TSR: What does the word "story"
mean to you?
NS: To me,
“story” is a way to reveal truth through lies. The
best stories do this. They may be completely fabricated, but they
expose a truth about our world.
TSR: Do you
have a "reader" in mind when you write stories?
NS: This
may sound narcissistic, but I try to please myself. I’m my
reader. I want to write books I’d enjoy reading. If I love my
book, I expect others might fall in love with the work. But I
don’t need to click with every editor, every reader, every
critic. Some can loathe my book provided some are smitten.
TSR: Is there
anything you'd like to ask someone who has read your
collection,
anything at all?
NS:
If a reader has really liked my book, I want to know what other books
he’s loved. I figure that he and I might be on the same
wavelength and that I can learn from his bookshelves.
TSR: How does it feel knowing that people are buying your book?
NS:
I could never picture people reading my book until I started getting
emails from readers through my website. I’m so touched when
people take time to send me encouragement. I think all writers,
particularly younger writers, need these little pats on the back.
Otherwise you spend your days isolated, making up things in your head,
and you wonder why you don’t have a real job like your
mailman, your barber or your vet.
TSR: What are
you working on now?
NS:
A novel about the afterlife called Heaven
Is a Place Where Nothing Ever Happens. Although
I’m an atheist, I’ve always been fascinated by
heaven. My novel centers on a 16-year-old boy killed in a shooting
rampage at his school. He ends up in heaven living in a housing project
reserved for the murdered. I recently published an essay in Esquire online
about my next book. The first chapter is also posted on a site called Five Chapters. You
can link to both through my website.
TSR: What are
the three most recent short story collections you've read?
NS: AI recently reread All the Anxious Girls on Earth
by Zsuzsi Gartner because my French publisher is thinking of
translating the book into English. Zsuzsi Gartner has worked as a
journalist and book reviewer for years. Her writing is everything I
adore: surreal, colorful, zany, touching. She’s working on a
second collection now.

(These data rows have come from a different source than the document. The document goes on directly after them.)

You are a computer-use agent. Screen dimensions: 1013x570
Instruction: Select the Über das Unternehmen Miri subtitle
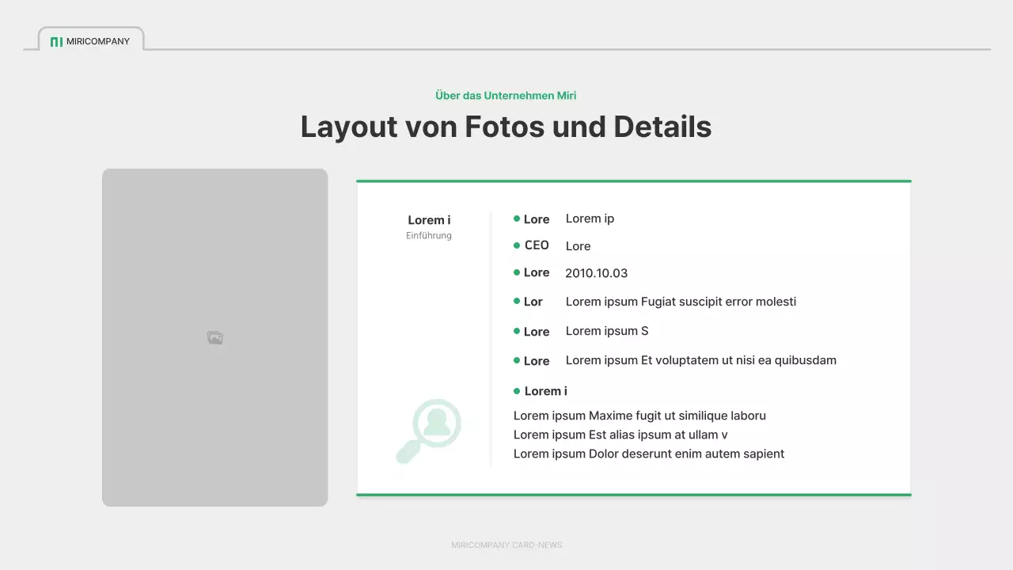click(506, 96)
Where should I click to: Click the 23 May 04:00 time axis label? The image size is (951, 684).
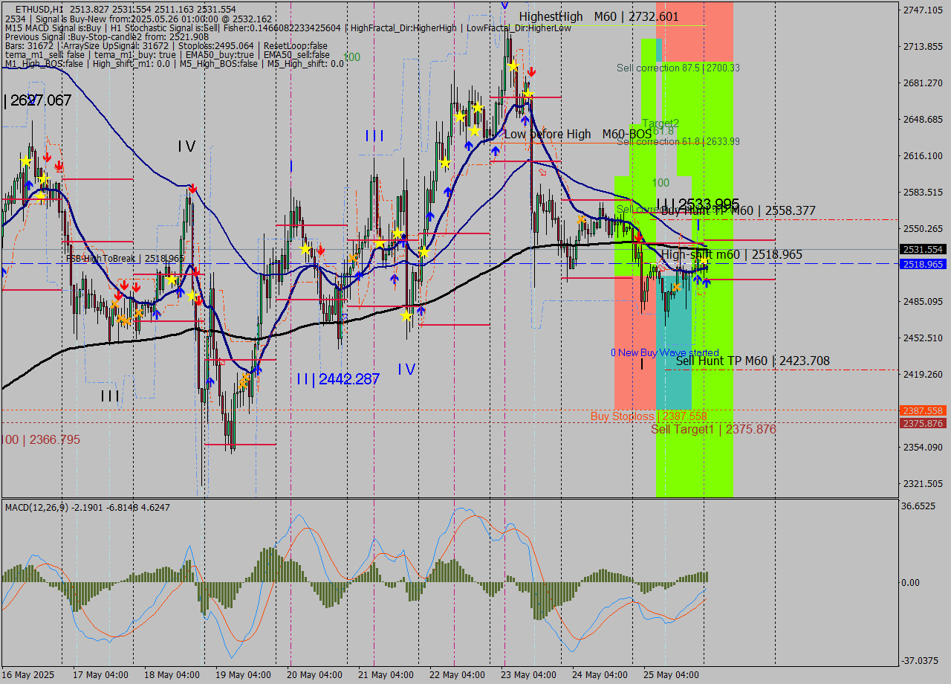[529, 675]
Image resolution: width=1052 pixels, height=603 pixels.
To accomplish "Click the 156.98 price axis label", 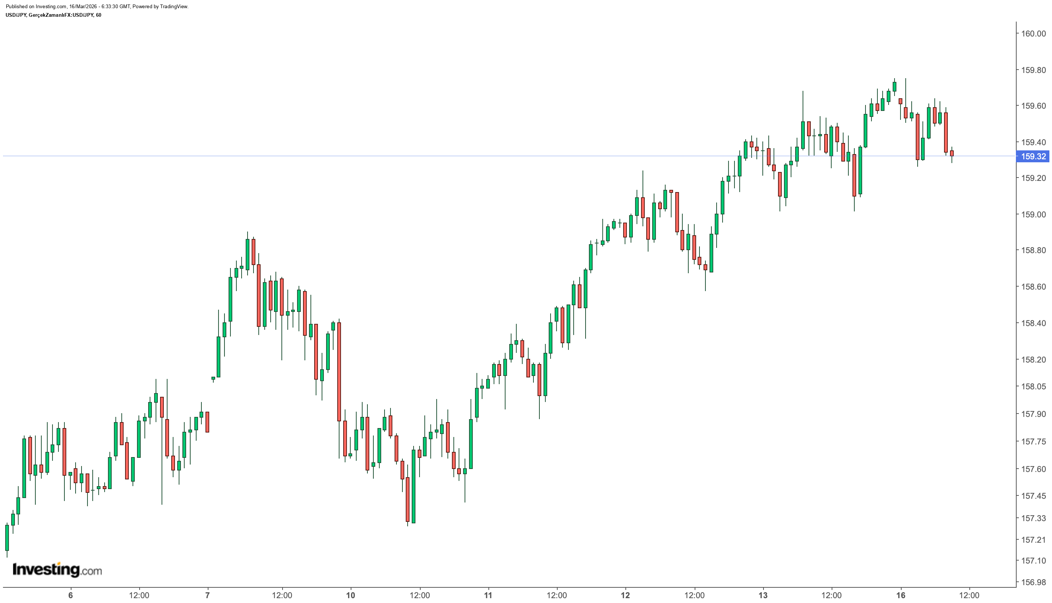I will point(1034,582).
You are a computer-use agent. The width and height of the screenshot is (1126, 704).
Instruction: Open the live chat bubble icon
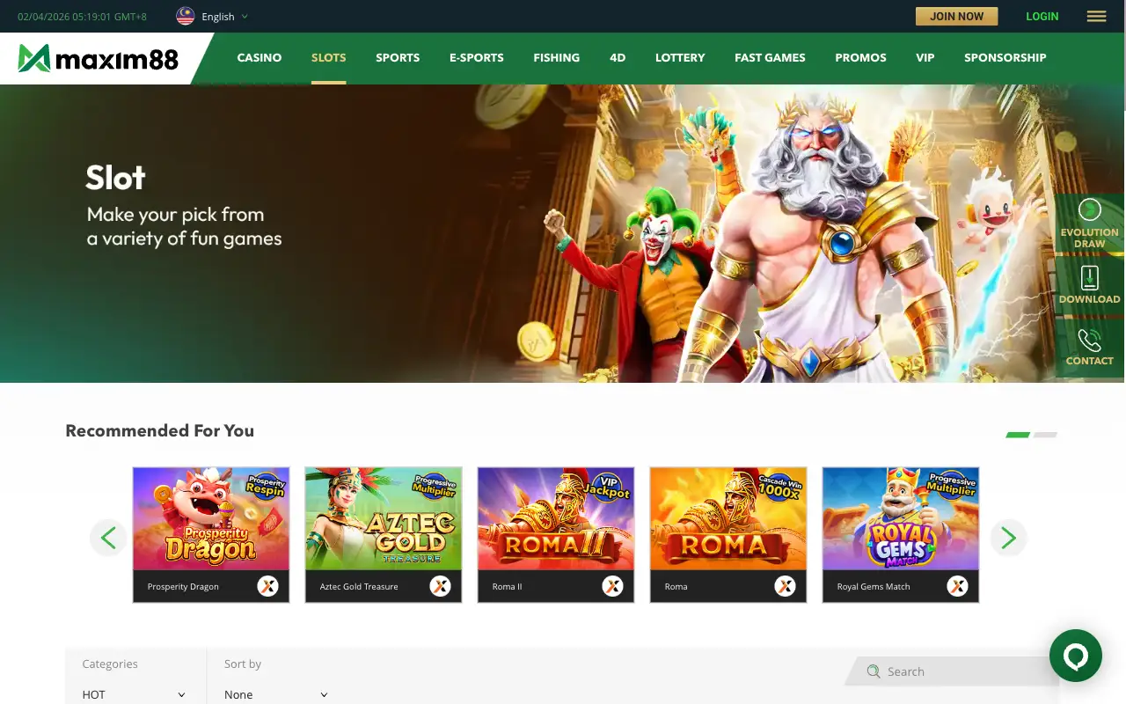click(1075, 656)
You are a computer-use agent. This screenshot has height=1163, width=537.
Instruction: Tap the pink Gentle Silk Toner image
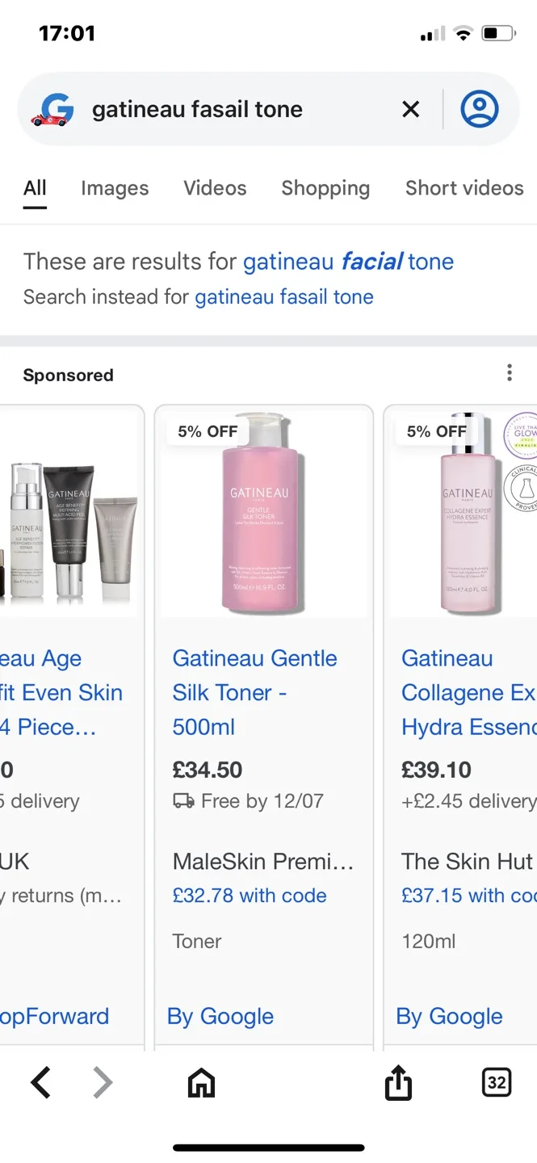[264, 514]
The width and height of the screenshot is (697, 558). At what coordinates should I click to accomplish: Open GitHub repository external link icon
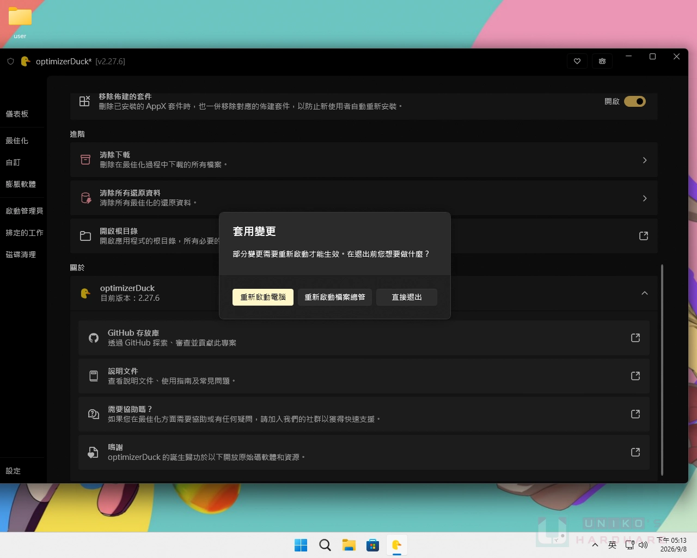click(x=635, y=338)
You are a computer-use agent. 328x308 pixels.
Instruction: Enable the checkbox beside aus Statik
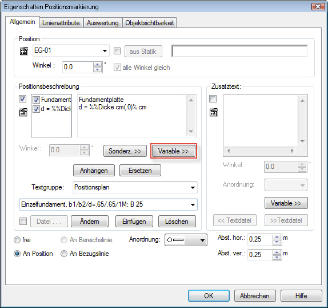coord(117,51)
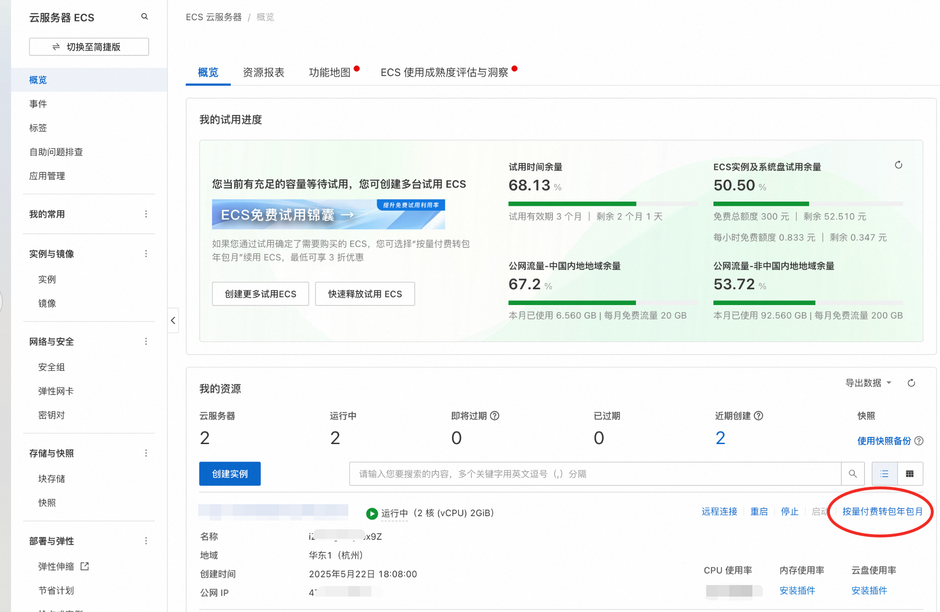Click the resource search magnifier button
This screenshot has width=940, height=612.
pos(852,474)
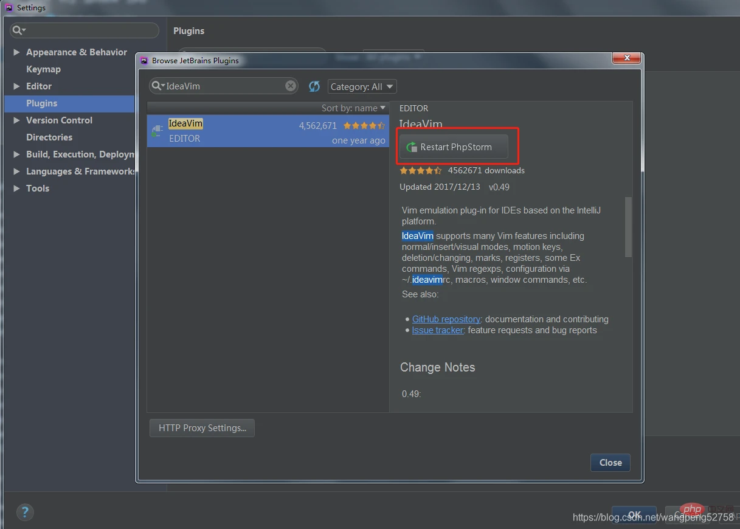Open the GitHub repository link

click(446, 319)
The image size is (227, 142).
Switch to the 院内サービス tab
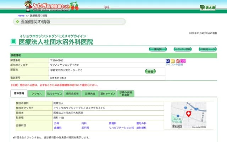(54, 94)
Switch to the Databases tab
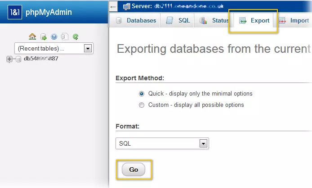 [x=136, y=20]
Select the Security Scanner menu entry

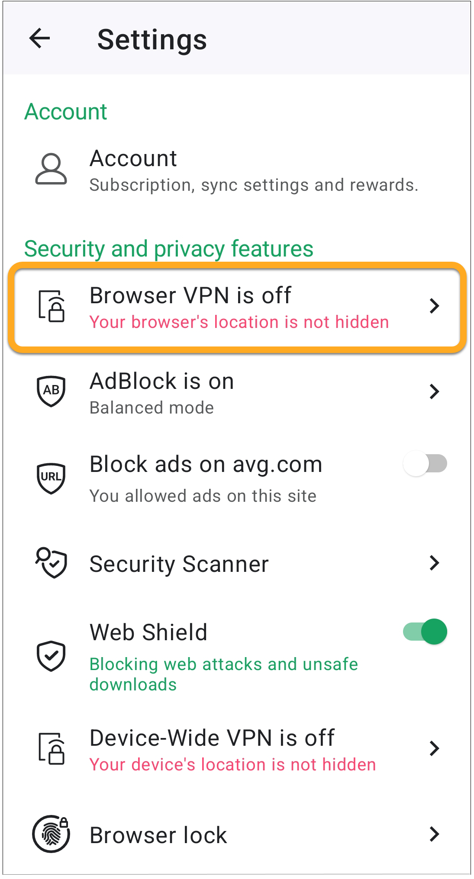click(x=179, y=564)
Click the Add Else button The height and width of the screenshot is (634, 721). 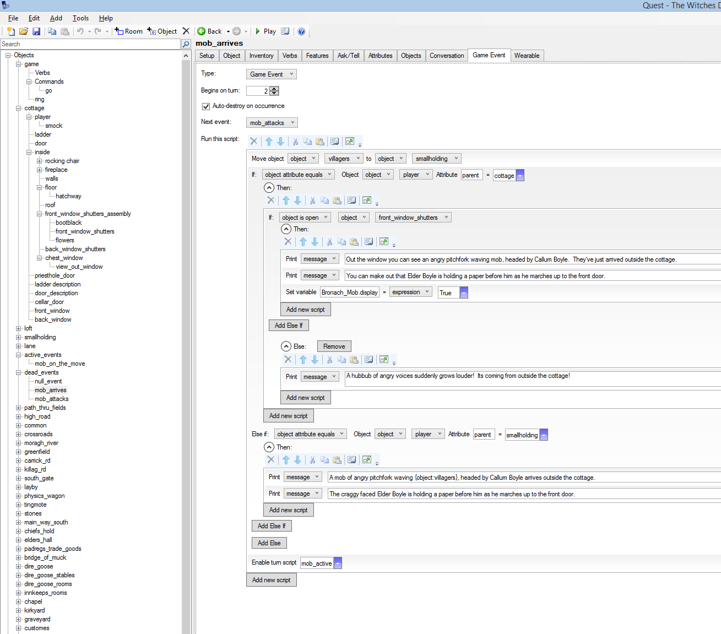pos(269,543)
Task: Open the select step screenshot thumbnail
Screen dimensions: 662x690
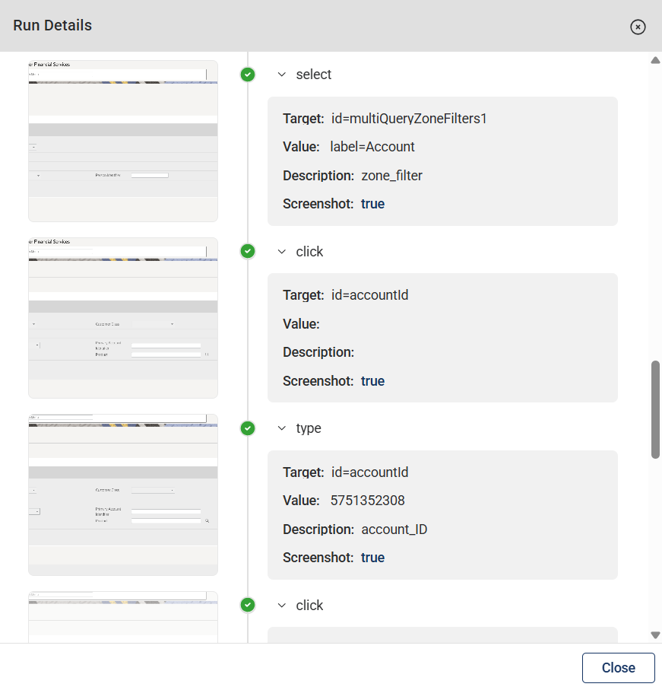Action: (123, 141)
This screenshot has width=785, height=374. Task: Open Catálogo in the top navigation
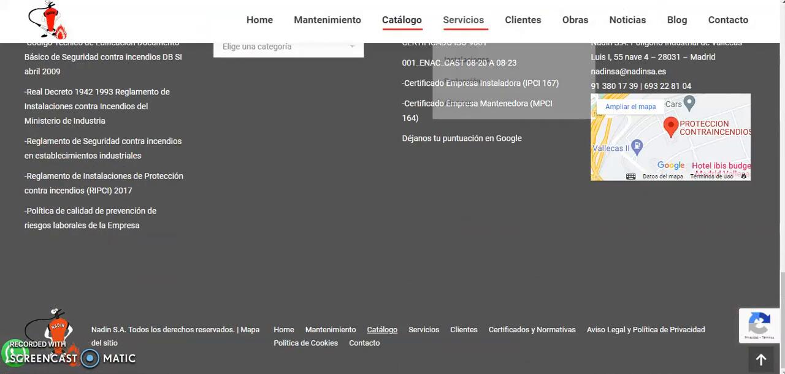pos(402,20)
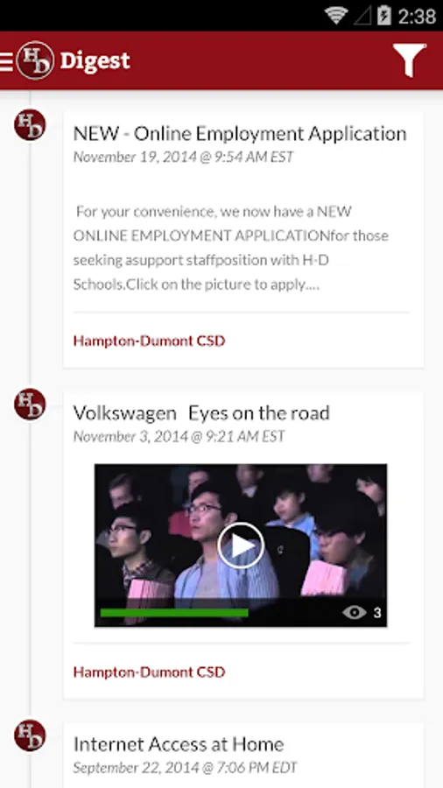This screenshot has height=788, width=443.
Task: Tap HD avatar beside Volkswagen post
Action: (30, 404)
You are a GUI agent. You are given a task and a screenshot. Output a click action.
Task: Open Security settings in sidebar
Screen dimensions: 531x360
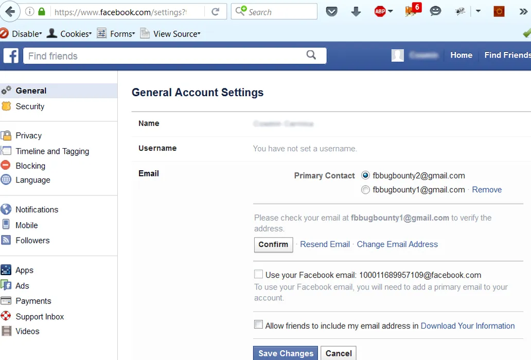click(x=30, y=106)
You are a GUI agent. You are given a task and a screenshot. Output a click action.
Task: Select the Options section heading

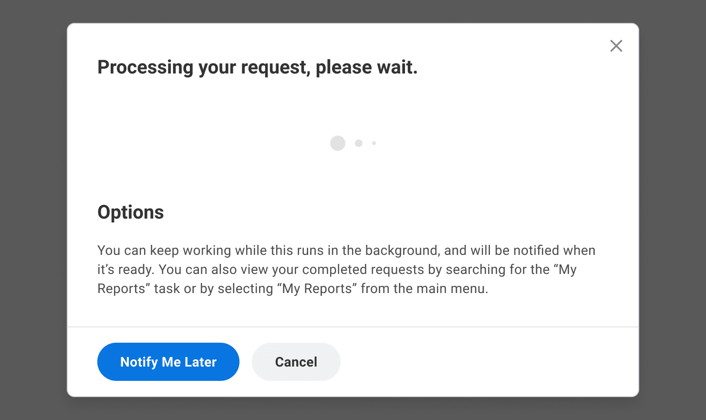click(x=130, y=212)
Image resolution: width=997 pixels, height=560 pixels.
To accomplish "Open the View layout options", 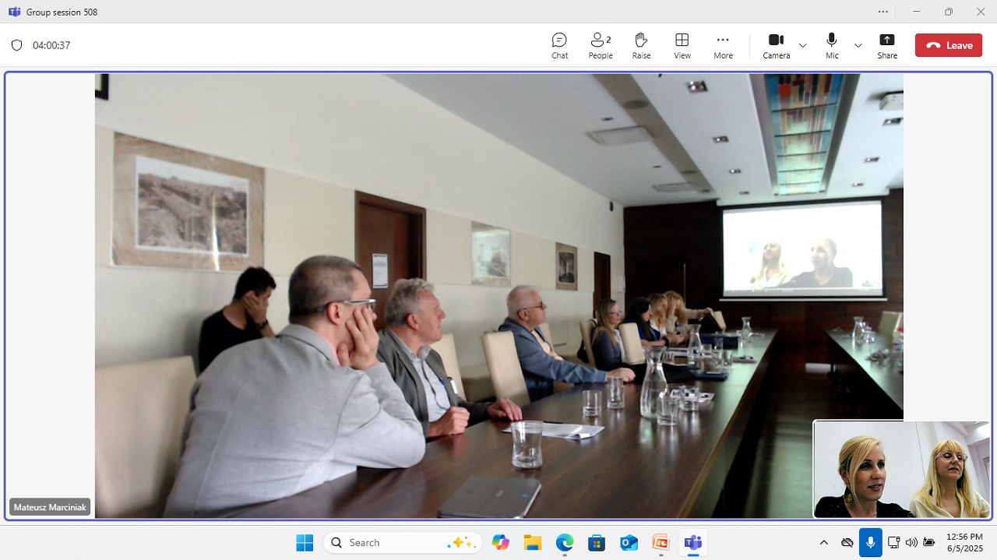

Can’t wait.
I read Miranda July’s No One Belongs Here More Than You.
One of the funniest and saddest collections ever. The book is as good
as her movie, Me and You and Everyone We Know, and similar in tone.
The third book—the 20th edition of a Canadian anthology called The Journey Prize Stories—comes
out in October. I’m lucky enough to be among the three writers
choosing the work to go into the book. I’ve just finished reading
the 75 submissions and come across some wonderful stuff.